Category Archives: the last days

the last tuesday

Posted in grief, life, mother, the last days by

much like the remainder of the last monday, there is very little that i remember from tuesday.  most of it is from the evening.  from right before everyone left and my mother and i were going to bed.

after everything, all the doctors and all the nurses, my mother knew there was only one way to get home.  she had to stabilize and, most importantly, she had to reduce her oxygen dependence.  still she was insistent.  she was feverish with her desire to get home.  she kicked my aunt and i out to talk to my uncle.

when he got out of her room, he said little, but he said that she wanted to know why she wasn’t getting physical therapy.  she needed physical therapy to get out.  she wanted it.  she asked him for help.

after he left and i was left for the night, she asked the nurse about the physical therapy as well.  she said little other than that she would look into it.

when the respiratory therapist arrived, she asked to be stepped down off her intense oxygen.  she wanted to go home.  she was desperate to go home.  she convinced the therapist to reduce her concentration, by 2%, but it was the start.  the start of her path to go home.
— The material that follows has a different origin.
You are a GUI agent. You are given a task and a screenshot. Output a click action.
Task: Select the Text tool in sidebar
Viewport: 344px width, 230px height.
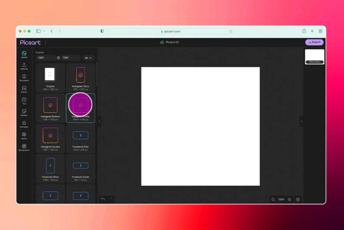24,101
it was after that, that i was i was sitting by my mother, holding her hand.  she was propped up on her side, awake and alert as ever.  just wanting to chat.  we were speaking of general things, when she said to me, “tell me about yourself.”

i was shocked.  we have never really been close.  a function of many things, but a reality.

regardless, here was my mother wanting to know about me.  all the things i did not tell her because it was just too hard, for a variety of reasons, she wanted to know.  i always wondered what i would say, if i just told my mother about me.  where would i start?  in most cases it is impossible to start in the middle of the story.  it leaves so much context out.  but maybe it would still be effective?

so i thought.

i could not come up with much.  i met brian.  we were married.  we were happy.  life was going to move forward.  all the rest seemed like details, but i could tell she wanted more.

so i thought.

and realized that even though i didn’t know what i was going to say, that it was going to be a lot or take awhile to say all those things [because of all those years of only providing part of the story].  so i asked her for a minute to change into my pjs so i could be more comfortable [it was 11pm after all] and went into the bathroom.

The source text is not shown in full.